This Python script creates a book recommender system with a user-friendly interface using Streamlit, a Python library for building web applications. The system allows users to select a book from a dataset and receive recommendations based on the similarity of books in the dataset.

Features

  • Data Loading: The system loads a precomputed DataFrame containing book information and a similarity matrix calculated based on the book descriptions.

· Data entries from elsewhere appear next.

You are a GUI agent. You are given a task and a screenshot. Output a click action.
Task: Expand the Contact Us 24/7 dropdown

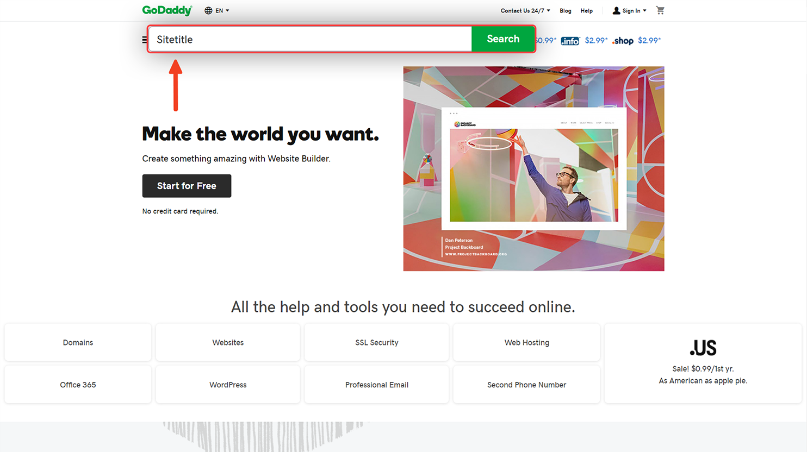coord(525,10)
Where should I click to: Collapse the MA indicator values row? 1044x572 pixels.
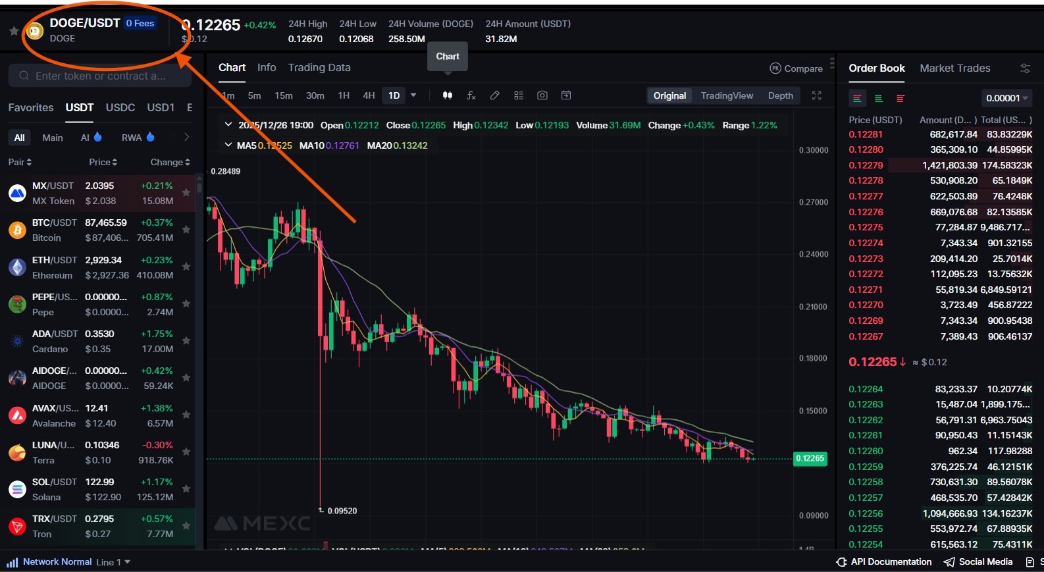(228, 145)
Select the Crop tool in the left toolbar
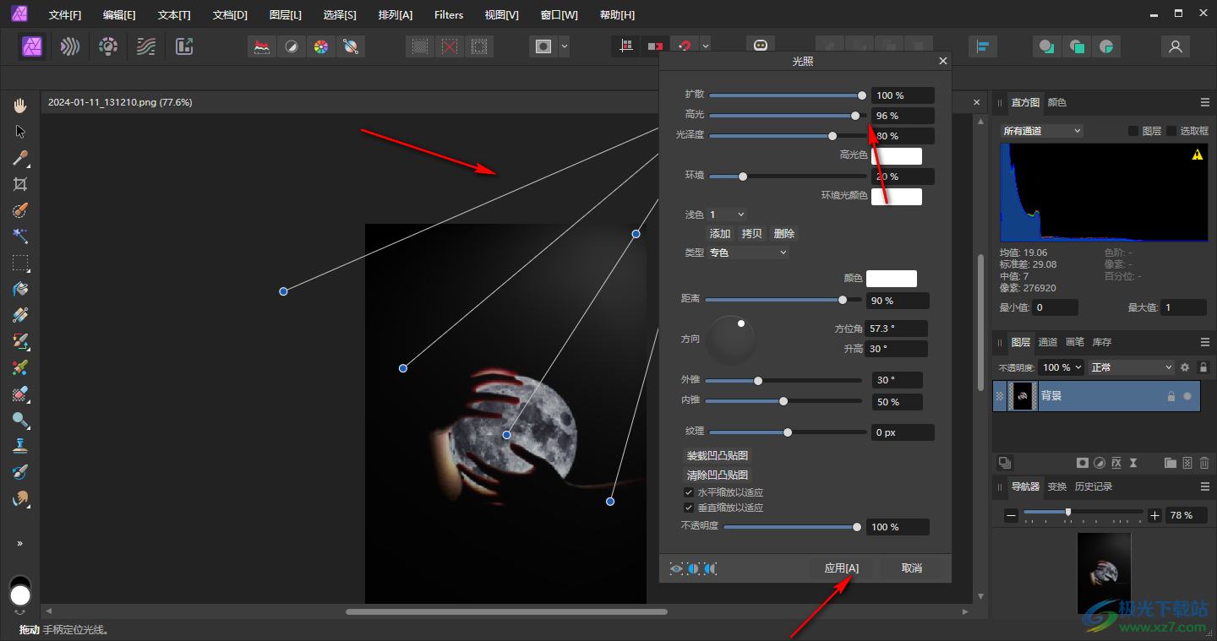Screen dimensions: 1217x641 coord(20,184)
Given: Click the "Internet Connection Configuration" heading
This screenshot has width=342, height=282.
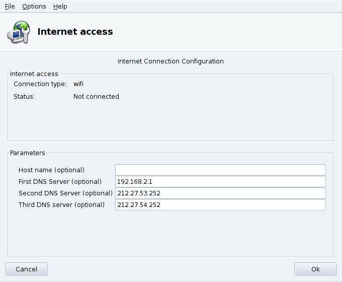Looking at the screenshot, I should tap(170, 61).
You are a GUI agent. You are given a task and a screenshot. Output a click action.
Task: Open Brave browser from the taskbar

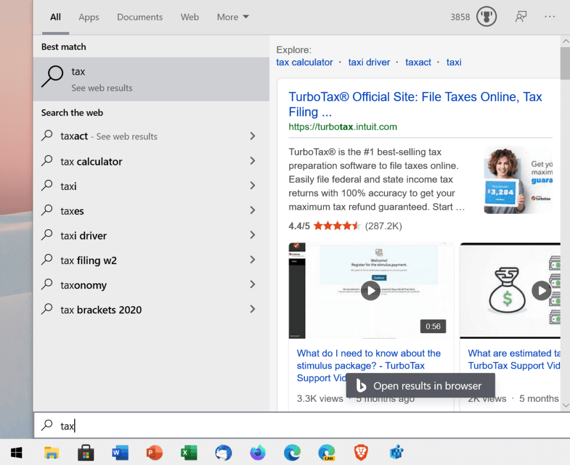[361, 452]
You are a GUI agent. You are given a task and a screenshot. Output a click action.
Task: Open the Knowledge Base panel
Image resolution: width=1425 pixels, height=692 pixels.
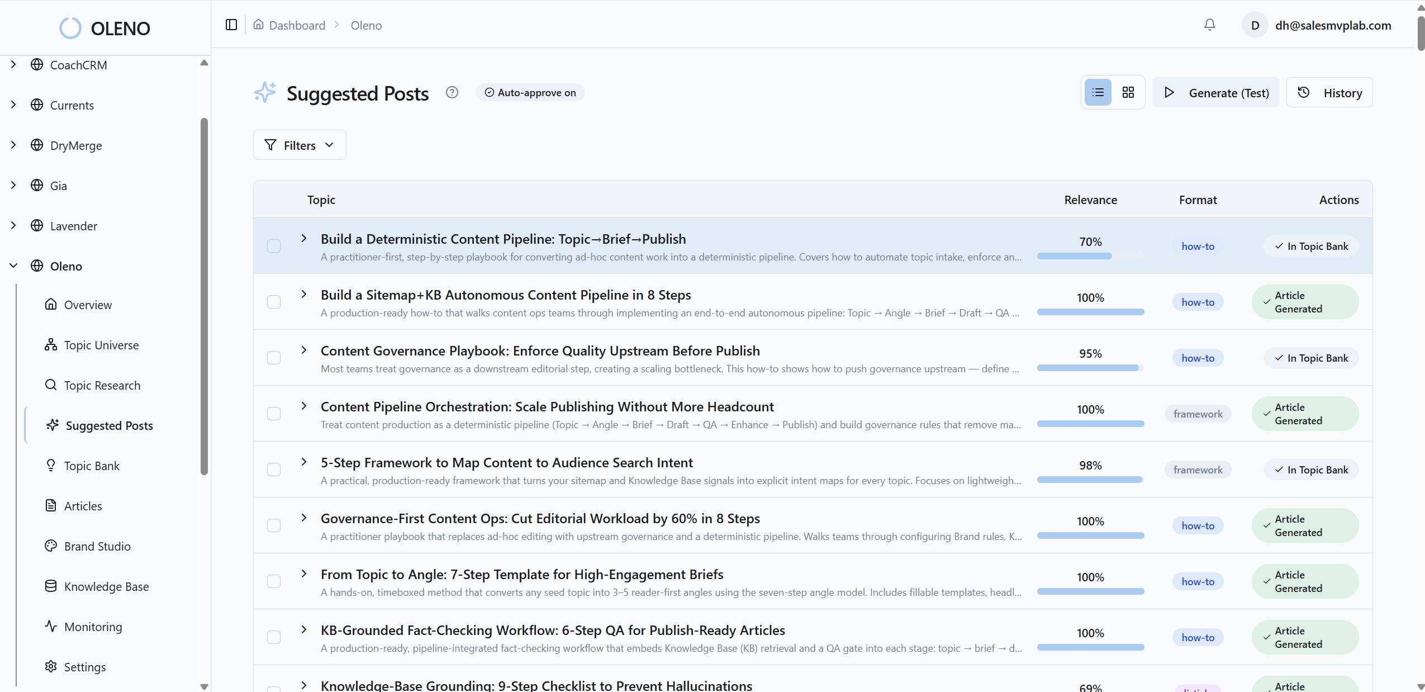106,586
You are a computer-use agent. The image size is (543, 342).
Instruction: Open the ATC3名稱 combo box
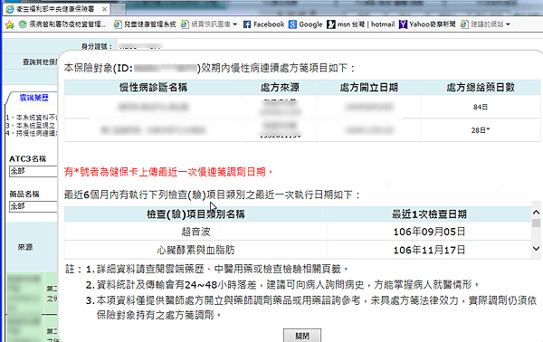tap(33, 171)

  • Recommendation Algorithm: Upon selecting a book and clicking the "Recommend" button, the system calculates similarity scores between the selected book and others in the dataset. It then returns the top 5 recommended books based on these scores.

  • User Interface: The user interface is designed using Streamlit and includes a title, a dropdown menu for selecting a book, and a button to trigger the recommendation process.

How It Works

  1. Installation: Ensure you have Python installed along with the required dependencies:

    pip install streamlit pandas
  2. Run the Application: Execute the following command to run the Streamlit application:

    streamlit run app.py
  3. Select a Book: Choose a book from the dropdown menu displayed on the web interface.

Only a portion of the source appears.